Zhuravleva is concerned with the fact that many fields of U.S.-Russia collaboration are increasingly shrinking, pointing out the lack of economic ties between countries.
“Russia is not an important economic partner of the U.S. unlike China. That’s why Americans can turn a blind eye to human rights abuses and authoritarianism [in China],” she said.
As a result of the Ukraine crisis, the rise in anti-American propaganda in Russia has caused some additional problems for U.S. organizations. This is because most Russia state media have tried to find links between Russia’s liberal opposition and the “subversive activity” of the U.S. Department of State, Zhuravleva explains.
“Kiev’s Maidan will be used by Russian authorities and Putin, particularly, as a precedent,” she warns. “It’s very convenient to blame Washington for all domestic problems and flaws in foreign policy. Especially, it’s very convenient amidst anti-American hysteria.”
Zhuravleva is concerned with such tenacity and rigor in tightening the screws. According to her, there will be an increase in control over the activity of American organizations and media, and there will be additional requirements to their registration because all these organizations can be potentially included in the list of “foreign agents.”
Likewise, Brooke is concerned with current trends in U.S.-Russia relations. He sees the Kremlin’s recent moves as an attempt to “create a phony war-time siege mentality, where the less educated 50 percent feel the desire/need to rally around” the national leader.
“President Putin is a Soviet man, and unfortunately, he is trying to drag Russia back into a space where he is familiar. He has worked overtime to make an enemy out of the U.S.,” said Brooke.“Many Americans see that Kremlin policymaking has been taken over by very reactionary people, whose xenophobia is not widely shared by the Russian public. On one level, the Russian elite could not care less about grants and scholarships offered by the American Councils today or the British Councils five years ago. The elite can pay for their children’s American and British universities, the Councils serve Russia’s middle class and hence, are seen as expendable.”

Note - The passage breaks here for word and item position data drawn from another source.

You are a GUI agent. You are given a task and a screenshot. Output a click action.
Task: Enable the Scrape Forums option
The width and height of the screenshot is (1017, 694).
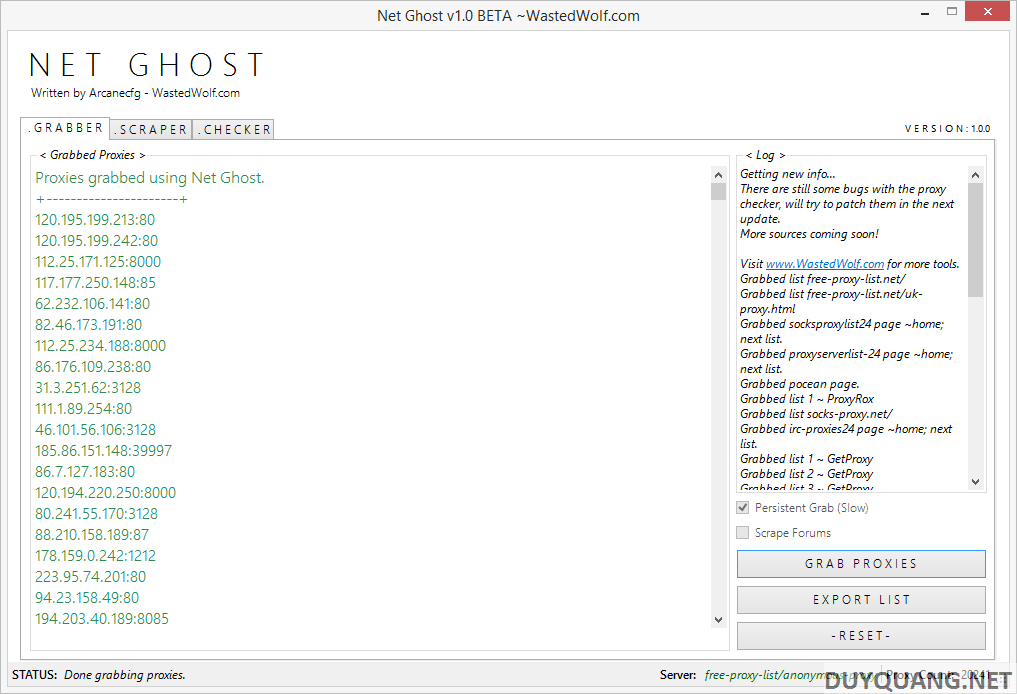[x=742, y=532]
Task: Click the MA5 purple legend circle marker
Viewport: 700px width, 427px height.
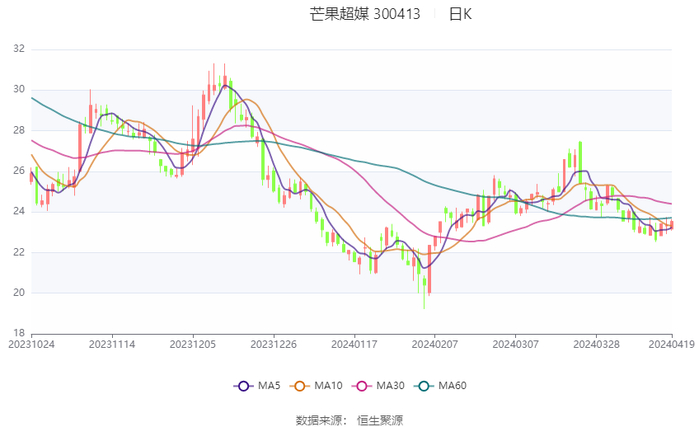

Zhuravleva seems to echo Brooke’s view. “The question is whether the U.S. – regardless of obstacles from Russian authorities – is ready to work in Russia and save the presence of such organizations such as American Councils that have played a significant role in maintaining humanitarian collaboration,” she asks. “Hopefully, that ‘soft power’ will still be influential enough to counterbalance ‘hard power’ in determining the agenda of U.S.-Russia relations. This is the key requirement for success.”